### EXERCISE INSTRUCTIONS
Select, from the data, each line where "computer" occurs.

Saved entries
◆ ◆ ◆ ◆

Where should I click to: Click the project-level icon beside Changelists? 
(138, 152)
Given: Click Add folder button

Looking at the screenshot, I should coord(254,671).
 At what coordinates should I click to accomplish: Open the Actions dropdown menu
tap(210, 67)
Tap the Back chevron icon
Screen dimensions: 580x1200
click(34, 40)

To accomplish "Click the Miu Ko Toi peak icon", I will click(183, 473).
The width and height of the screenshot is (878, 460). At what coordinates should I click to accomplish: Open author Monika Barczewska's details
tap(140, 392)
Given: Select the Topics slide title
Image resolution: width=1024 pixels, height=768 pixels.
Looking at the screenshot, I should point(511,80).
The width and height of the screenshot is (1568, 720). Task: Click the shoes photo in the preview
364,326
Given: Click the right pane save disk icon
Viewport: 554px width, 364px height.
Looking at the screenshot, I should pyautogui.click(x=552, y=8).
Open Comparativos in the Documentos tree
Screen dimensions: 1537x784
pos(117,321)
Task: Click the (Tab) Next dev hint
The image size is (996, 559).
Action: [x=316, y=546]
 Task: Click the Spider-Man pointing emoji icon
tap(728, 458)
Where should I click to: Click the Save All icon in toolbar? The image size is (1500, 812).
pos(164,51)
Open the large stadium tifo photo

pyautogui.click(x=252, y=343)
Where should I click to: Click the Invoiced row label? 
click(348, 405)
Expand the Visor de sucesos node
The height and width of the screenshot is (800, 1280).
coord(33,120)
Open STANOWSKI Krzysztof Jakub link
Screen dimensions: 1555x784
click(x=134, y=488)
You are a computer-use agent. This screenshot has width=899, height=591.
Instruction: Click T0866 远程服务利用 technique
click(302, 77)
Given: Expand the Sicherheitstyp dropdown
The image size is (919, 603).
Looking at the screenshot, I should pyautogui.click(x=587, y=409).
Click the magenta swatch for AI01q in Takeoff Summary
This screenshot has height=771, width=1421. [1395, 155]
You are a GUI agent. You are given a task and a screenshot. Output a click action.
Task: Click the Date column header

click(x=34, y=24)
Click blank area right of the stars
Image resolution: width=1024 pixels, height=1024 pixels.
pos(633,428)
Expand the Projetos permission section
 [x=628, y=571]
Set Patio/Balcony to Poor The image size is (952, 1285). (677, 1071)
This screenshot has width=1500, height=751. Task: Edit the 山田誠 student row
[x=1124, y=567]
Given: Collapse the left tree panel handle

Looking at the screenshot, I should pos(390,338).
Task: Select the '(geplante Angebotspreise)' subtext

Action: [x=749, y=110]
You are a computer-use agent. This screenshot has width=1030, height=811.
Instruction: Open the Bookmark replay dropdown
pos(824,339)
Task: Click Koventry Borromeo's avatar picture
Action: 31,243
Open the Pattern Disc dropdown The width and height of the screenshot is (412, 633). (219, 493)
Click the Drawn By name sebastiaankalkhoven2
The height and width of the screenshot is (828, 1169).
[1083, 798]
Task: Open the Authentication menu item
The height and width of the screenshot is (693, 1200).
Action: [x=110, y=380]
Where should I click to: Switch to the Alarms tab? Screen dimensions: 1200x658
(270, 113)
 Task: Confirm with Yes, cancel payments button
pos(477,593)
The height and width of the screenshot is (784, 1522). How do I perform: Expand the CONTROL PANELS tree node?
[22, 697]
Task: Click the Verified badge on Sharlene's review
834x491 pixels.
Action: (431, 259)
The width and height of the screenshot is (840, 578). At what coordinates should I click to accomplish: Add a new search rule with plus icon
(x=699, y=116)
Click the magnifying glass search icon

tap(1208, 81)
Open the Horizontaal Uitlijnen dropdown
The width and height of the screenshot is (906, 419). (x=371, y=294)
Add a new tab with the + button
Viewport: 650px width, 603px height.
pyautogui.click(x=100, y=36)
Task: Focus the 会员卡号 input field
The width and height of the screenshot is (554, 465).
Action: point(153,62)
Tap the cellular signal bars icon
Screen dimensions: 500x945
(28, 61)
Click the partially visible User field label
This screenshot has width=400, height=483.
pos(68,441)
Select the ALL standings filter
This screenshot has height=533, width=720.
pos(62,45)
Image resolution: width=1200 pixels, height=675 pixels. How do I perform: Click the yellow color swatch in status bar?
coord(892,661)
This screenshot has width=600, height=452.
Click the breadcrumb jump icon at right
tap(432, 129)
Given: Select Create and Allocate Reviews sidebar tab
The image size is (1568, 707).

◆ ◆ ◆ ◆

### RESPONSE
You are a computer-use agent. This screenshot has width=899, height=591.
You are a computer-use agent. This screenshot has width=1030, height=811.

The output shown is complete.